Document segment:
Mitochondria

When I was an undergraduate at the University of New Mexico, I happened to be walking by a pay phone one day when it started to ring. On a whim, I picked up the phone and said hello. To my shock and amazement, the person on the other end of the phone was my mom who had dialed that number by accident. Although I was speechless, she had intended to reach me and never realized her mistake; she just went on giving me some typical mother-like instructions about something she wanted me to do that day. So this piece is about the often mysterious connections we have with our mothers that can persist throughout our lives.

Within each of your cells are organelles called mitochondria. Each mitochondrion has its own DNA, separate from the DNA found in the cell nucleus. Unlike your nuclear DNA which comes half from your mother and half from your father, your mitochondrial DNA in inherited from your mother only.

There is a theory that mitochondria evolved from bacteria that at some point, infected our cells and have now have become essential to our survival. This tendency to connect, to form complex systems out of combinations of simpler systems, is mirrored in the human drive to communicate and to form complex social structures mediated by technologies such as the telephone and the Internet. All sounds for this piece were constructed out of recorded telephone conversations (both human and machine) and combinations of sine waves of the standard frequencies and timings used for telephone signalling in North America.

This piece is dedicated to Rita, Aida, her mother, her mother’s mother, and generations of mothers before her.

Records:
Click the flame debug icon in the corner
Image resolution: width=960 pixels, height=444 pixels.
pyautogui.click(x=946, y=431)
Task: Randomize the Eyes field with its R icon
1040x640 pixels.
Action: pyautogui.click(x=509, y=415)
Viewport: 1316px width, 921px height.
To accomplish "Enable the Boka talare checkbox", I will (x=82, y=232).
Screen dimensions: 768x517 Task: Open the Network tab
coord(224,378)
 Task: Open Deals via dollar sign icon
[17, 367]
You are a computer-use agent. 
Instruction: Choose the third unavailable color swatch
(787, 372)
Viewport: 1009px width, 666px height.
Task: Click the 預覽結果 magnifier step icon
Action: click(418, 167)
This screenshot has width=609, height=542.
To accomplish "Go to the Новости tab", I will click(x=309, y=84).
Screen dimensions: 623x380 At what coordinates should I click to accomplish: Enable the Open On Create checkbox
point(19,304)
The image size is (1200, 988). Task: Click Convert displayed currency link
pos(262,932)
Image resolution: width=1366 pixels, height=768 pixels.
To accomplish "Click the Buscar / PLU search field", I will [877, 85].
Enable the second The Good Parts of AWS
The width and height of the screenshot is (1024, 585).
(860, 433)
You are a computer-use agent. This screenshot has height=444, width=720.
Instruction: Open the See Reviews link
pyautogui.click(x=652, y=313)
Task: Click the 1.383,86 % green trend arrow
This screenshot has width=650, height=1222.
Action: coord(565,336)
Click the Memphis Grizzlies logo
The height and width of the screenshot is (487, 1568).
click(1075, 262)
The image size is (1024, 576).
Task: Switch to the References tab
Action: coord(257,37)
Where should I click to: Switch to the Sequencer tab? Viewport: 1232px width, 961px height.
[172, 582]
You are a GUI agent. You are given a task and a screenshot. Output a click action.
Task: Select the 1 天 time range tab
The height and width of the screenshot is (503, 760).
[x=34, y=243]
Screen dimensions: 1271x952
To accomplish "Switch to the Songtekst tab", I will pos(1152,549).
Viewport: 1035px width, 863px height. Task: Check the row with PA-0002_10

Directions:
(1) In the Mitochondria text, at which university was the writer an undergraduate?
(2) Reproduce the Mitochondria text, starting with "Within each of" and going on through "your mother only.".

Outputs by task:
(1) The University of New Mexico.

(2)
Within each of your cells are organelles called mitochondria. Each mitochondrion has its own DNA, separate from the DNA found in the cell nucleus. Unlike your nuclear DNA which comes half from your mother and half from your father, your mitochondrial DNA in inherited from your mother only.